▶ _RECORDS TO PROCESS_
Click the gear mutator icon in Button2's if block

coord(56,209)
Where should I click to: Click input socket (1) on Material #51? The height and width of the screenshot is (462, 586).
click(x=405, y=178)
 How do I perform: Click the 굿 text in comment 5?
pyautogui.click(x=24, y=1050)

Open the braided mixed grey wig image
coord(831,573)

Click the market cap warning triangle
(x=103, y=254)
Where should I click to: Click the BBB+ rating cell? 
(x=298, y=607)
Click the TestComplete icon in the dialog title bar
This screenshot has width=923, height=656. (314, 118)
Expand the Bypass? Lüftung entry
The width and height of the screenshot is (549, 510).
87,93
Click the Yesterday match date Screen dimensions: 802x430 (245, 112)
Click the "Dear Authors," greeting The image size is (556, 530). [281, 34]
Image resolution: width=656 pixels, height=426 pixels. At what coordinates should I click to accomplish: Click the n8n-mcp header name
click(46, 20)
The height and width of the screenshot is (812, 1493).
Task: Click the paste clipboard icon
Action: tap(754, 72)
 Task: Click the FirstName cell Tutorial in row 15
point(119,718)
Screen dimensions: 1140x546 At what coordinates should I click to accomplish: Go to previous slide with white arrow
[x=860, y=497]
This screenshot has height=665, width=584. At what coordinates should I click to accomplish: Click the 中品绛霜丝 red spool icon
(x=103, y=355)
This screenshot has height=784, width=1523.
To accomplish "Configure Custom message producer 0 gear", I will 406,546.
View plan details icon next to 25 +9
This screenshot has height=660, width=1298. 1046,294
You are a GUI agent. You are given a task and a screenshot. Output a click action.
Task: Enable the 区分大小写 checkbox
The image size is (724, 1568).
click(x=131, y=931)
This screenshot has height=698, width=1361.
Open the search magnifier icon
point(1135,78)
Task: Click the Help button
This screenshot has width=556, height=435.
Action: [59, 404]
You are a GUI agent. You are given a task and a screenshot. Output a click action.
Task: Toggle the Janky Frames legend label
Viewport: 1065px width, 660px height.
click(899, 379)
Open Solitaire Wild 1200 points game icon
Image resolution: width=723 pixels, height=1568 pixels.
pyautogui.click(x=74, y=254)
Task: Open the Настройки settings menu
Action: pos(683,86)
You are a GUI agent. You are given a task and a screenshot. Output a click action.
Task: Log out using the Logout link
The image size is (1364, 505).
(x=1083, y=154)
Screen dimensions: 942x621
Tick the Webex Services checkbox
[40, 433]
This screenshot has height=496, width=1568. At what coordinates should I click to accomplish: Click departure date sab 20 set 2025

▶ _WHAT IS NEEDED_
Transcribe the full set of records without altering a single character.

▶ _RESPONSE TO THIS TASK_
Click the gear mutator icon in Button2's if block

coord(56,209)
Where should I click to: Click input socket (1) on Material #51? The height and width of the screenshot is (462, 586).
click(x=405, y=178)
 How do I perform: Click the 굿 text in comment 5?
pyautogui.click(x=24, y=1050)

Open the braided mixed grey wig image
coord(831,573)

Click the market cap warning triangle
(x=103, y=254)
Where should I click to: Click the BBB+ rating cell? 
(x=298, y=607)
Click the TestComplete icon in the dialog title bar
This screenshot has width=923, height=656. (314, 118)
Expand the Bypass? Lüftung entry
The width and height of the screenshot is (549, 510).
87,93
Click the Yesterday match date Screen dimensions: 802x430 (245, 112)
Click the "Dear Authors," greeting The image size is (556, 530). [281, 34]
Image resolution: width=656 pixels, height=426 pixels. At what coordinates should I click to accomplish: Click the n8n-mcp header name
click(46, 20)
The height and width of the screenshot is (812, 1493).
Task: Click the paste clipboard icon
Action: tap(754, 72)
 Task: Click the FirstName cell Tutorial in row 15
point(119,718)
Screen dimensions: 1140x546 At what coordinates should I click to accomplish: Go to previous slide with white arrow
[x=860, y=497]
This screenshot has height=665, width=584. At what coordinates should I click to accomplish: Click the 中品绛霜丝 red spool icon
(x=103, y=355)
This screenshot has height=784, width=1523.
To accomplish "Configure Custom message producer 0 gear", I will 406,546.
View plan details icon next to 25 +9
This screenshot has height=660, width=1298. 1046,294
You are a GUI agent. You are given a task and a screenshot. Output a click action.
Task: Enable the 区分大小写 checkbox
The image size is (724, 1568).
click(x=131, y=931)
This screenshot has height=698, width=1361.
Open the search magnifier icon
point(1135,78)
Task: Click the Help button
This screenshot has width=556, height=435.
Action: [59, 404]
You are a GUI agent. You are given a task and a screenshot. Output a click action.
Task: Toggle the Janky Frames legend label
Viewport: 1065px width, 660px height.
click(899, 379)
Open Solitaire Wild 1200 points game icon
Image resolution: width=723 pixels, height=1568 pixels.
pyautogui.click(x=74, y=254)
Task: Open the Настройки settings menu
Action: pos(683,86)
You are a GUI agent. You are given a task and a screenshot. Output a click action.
Task: Log out using the Logout link
The image size is (1364, 505).
(x=1083, y=154)
Screen dimensions: 942x621
Tick the Webex Services checkbox
[40, 433]
This screenshot has height=496, width=1568. At what coordinates should I click to accomplish: Click departure date sab 20 set 2025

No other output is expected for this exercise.